Now, we get to the cunning bit, to keep a low profile, the sails will be inside the hull.

If the wind is blowing the wrong way, there is a conveyor belt which has a series of electric fans, the fans blow on the sail - creating motion - as the fan goes under the conveyor belt, it furls it's sail to cut down on wind drag.

Yes, you say, but how about steering it?...

(deafening silence)

...as I was saying the ship can be steered by the use of drones and sea anchors. The drone goes where you want the pointy bit of the ship to go towards, drop the sea anchor and just get the crew onto the treadmill to reel it in.

not_morrison_rm, May 16 2019

[pashute] A swim, one of these and a refloat. https://www.aliexpr...31_32808065652.html
Can't be that deep, the lake isn't even on Google. [wjt, May 17 2019, last modified May 18 2019]

[link]






       Now, if you had worked for D.M.W.D. in the 1940's, the 6th of June 1944 would have been memorable for ever so many different reasons ...
8th of 7, May 16 2019
  

       Or, we just tell everyone we have super secret stealth ships that they can't see.   

       Everyone else gets really nervous about what we're doing with these ships they can't see & spend billions trying to develop ways to track & detect them.   

       Meanwhile.   

       We spend the money we didn't spend on real stealth ships on a bloody good piss up while we watch all our competitors bankrupt themselves trying to find our non- existent ships?
Skewed, May 16 2019
  

       [Skewed], there's a seat for you on the Inadvisory Board of MaxCo.'s Armaments and Bakery division. It's only £50k per year, but we thought that was as much as you could afford.
MaxwellBuchanan, May 16 2019
  

       Take it, [Skewed], it's 10k more than what he offered us. Favouritism, we call it.
8th of 7, May 16 2019
  

       Many of you are unaware of a yet untold story about the fate of the Bismarck in 1972.   

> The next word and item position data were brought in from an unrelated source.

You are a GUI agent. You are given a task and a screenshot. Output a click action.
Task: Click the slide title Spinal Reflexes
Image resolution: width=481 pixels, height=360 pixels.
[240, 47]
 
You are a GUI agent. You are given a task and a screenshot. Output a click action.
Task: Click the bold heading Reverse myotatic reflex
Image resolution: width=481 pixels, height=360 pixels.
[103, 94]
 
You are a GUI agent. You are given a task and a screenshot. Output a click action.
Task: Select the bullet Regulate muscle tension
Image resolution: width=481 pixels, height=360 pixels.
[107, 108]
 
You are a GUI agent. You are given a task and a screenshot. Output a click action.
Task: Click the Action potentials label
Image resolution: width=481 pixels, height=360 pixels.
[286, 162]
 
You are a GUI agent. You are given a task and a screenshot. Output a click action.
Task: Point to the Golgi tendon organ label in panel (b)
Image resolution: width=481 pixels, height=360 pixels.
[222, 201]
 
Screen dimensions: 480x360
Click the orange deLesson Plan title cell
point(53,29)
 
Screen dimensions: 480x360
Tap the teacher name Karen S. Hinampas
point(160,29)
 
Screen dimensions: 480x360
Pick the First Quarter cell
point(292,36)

       My brother and I had received a model battleship with an electric motor that moved the turrets and spun the propeller. After meticulously assembling it together within several months, my mother took us to the Ramat Gan national park where we rowed a boat to the middle of the lake, attached the battery according to the instructions and carefully set the humming ship in the water.   

       We rowed away to give it some Independence but that turned out to be be a mistake. A small wave rocked the Bismarck violently. The humming sound changed to a gurgle. Tiny waves were emitting around the ship but it didn't seem to be advancing too much.   

       Staring at it for a minute or two we realized that it was actually not advancing at all. It seemed that it was losing it's height in the water as well.. The guns were still turning this way and that, but slower now. Then we noticed that the deck was barely above the water.   

       When the gurgling sound changed to crackling we were alarmed enough to spring into action and tried to carefully approach the Bismarck from it's starboard.   

       That was a second and fatal mistake. As I reached out with my hand to grab the ship, while dangerously leaning out of our boat, a thin film of shinning water covered the deck. Guns still turning and tiny circular waves still emitting from the hull, the layer above the deck slowly changed to dark green and then, with my hand still moving in haste but surprisingly advancing in slow motion, it disappeared into the murky water. We stared at the location in silent awe, and that is when the single burp of a large bubble popped and signified the ships fate. It can be found exactly where it sunk, and lies there waiting, to this very day.
pashute, May 17 2019
  

       // and fatal mistake //   

       No, the fatal mistake was not filling the fuel bunkers before leaving Norway, and operating so far from land based air cover without a destroyer escort.
8th of 7, May 17 2019
  

       I always thought that somehow a bathtub and some roller-skates were involved. But that might have been just ACME trying to sell more products.